For all the talk of American cities undergoing a renaissance, economic success has been concentrated in a few standout metropolises while the rest either struggle to keep up or fall further behind.
Why it matters: This winner-take-all dynamic has led to stark inequalities and rising tensions — both inside and outside city limits — that are helping to drive our politics off the rails.
- The new and best-paying jobs are clustered in cities like San Francisco, New York and Seattle.
- A widening chasm separates them and struggling post-industrial ones like Cleveland, Detroit and Newark.
- And distressed areas are fading as their populations age and young workers head to coastal cities.
The top 25 metro areas (out of a total of 384) accounted for more than half of the U.S.'s $19.5 trillion GDP in 2017, according to an Axios analysis of Bureau of Economic Analysis data.
The big picture: Modern cities wield more power on the global stage than ever before, simultaneously serving as tech testbeds, policy pioneers and economic experiments.
But cities also sit at the crux of some deepening divides.
- Cities vs. small towns: In Texas, almost all the net growth in jobs from the "Texas Miracle" went to four metros — Austin, Dallas, Houston and San Antonio — while the state's poorer, smaller towns saw no growth or losses, NYT reports.
- Cities vs. companies: San Francisco voters approved two ballot measures raising taxes on businesses to bring in as much as $500 million in tax revenue, but they're mired in ongoing court battles that may go to the state's Supreme Court, the SF Chronicle reports.
- Rich vs. poor: Escalating housing prices are creating urban fault lines between those who can afford a home of any size and those priced out.
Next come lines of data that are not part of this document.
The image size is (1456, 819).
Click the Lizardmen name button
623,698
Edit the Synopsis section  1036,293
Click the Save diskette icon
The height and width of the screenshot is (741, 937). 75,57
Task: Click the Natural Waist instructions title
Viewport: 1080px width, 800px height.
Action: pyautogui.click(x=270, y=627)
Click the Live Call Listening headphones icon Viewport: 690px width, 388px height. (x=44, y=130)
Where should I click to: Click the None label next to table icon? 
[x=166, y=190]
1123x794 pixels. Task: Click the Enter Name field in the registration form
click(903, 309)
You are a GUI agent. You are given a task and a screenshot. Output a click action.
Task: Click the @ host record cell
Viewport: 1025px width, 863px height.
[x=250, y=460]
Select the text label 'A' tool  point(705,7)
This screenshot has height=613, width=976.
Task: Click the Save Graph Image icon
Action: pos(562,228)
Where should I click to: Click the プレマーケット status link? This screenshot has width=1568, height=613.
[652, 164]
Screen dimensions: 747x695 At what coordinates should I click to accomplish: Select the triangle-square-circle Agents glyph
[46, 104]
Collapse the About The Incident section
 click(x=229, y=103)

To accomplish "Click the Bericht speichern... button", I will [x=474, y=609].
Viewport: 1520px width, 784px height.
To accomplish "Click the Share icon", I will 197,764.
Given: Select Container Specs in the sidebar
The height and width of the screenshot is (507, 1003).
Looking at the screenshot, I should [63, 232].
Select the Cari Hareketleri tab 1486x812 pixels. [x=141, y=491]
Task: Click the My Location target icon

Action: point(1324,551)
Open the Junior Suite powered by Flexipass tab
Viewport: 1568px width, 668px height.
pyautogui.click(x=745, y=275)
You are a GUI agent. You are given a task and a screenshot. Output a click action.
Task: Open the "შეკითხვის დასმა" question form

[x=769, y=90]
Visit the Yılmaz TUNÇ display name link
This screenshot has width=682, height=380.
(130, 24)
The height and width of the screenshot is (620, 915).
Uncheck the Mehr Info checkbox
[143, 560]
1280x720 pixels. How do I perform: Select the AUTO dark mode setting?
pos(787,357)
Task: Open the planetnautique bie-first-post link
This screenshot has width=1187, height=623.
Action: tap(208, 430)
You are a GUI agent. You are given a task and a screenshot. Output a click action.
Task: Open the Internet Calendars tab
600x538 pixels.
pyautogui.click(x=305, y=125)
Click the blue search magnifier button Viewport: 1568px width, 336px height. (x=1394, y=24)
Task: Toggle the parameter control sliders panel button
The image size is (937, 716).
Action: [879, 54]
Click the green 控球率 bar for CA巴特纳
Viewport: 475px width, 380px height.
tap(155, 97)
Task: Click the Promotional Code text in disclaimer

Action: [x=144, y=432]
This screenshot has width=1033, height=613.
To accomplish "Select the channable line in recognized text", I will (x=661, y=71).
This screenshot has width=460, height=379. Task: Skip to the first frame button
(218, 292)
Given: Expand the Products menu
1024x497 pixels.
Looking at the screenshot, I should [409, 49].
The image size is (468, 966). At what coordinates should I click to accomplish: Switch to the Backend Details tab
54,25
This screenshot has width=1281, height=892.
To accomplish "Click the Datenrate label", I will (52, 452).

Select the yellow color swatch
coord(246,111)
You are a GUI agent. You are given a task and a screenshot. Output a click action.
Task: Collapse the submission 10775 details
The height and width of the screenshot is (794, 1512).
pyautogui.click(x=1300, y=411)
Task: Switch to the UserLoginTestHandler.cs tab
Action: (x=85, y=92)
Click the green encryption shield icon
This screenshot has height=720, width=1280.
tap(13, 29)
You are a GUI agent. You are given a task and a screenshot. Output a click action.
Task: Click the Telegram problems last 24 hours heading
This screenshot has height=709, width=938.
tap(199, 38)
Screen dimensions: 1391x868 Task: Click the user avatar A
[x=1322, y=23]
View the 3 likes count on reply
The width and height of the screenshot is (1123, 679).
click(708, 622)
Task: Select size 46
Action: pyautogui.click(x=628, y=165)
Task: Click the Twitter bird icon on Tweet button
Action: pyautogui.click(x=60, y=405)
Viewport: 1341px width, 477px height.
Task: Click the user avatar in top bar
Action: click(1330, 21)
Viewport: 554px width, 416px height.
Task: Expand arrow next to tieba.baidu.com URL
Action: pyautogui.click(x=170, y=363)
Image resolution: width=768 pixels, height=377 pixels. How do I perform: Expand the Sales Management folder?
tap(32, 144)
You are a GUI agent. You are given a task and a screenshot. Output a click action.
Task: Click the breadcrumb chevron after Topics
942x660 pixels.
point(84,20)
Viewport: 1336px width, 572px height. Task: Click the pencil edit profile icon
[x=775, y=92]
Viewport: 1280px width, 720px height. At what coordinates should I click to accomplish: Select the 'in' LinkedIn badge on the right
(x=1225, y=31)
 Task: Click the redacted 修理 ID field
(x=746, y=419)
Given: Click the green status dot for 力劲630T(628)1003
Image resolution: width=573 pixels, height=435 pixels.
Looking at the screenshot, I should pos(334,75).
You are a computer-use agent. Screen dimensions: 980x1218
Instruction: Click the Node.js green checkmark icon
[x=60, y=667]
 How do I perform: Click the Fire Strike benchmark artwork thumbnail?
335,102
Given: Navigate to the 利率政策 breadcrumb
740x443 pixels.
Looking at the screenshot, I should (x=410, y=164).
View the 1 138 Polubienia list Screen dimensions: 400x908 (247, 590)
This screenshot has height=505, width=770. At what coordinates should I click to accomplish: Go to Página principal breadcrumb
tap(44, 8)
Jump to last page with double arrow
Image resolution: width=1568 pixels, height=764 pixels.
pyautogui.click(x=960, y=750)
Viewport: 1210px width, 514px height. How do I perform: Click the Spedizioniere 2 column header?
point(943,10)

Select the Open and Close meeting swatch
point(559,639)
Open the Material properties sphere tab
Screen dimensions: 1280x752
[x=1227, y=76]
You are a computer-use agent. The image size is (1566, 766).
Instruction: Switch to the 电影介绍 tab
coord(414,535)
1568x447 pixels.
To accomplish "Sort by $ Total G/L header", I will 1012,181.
The median home value is more than $1 million in more than 200 U.S. cities.
- Cities vs. suburbs: Some Sunbelt suburbs are now growing twice as fast as nearby cities, WSJ reports, as millennials look for alternatives.
As some places pull ahead, the widening urban-rural gap helps drive today's political polarization.
- "Because of this geographic divide, American elections have come to be seen as high-stakes sectional battles pitting the interests and identities of cities and inner suburbs against those of exurbs and the rural periphery," Stanford political science professor Jonathan Rodden writes in his book "Why Cities Lose."
Democrats hold majorities in dense city centers, while Republicans pick up more votes at the edge of urban cores, increasing into the suburbs and reaching majority status in surrounding rural areas.
- Struggling areas were key to President Trump's 2016 victory, and he has criticized some of the most successful U.S. cities — where voters largely rejected him — as decaying hubs for crime, homelessness and filth.
- "This is the liberal establishment. This is what I'm fighting," Trump recently told Fox News' Tucker Carlson. "It's a terrible thing that's taking place."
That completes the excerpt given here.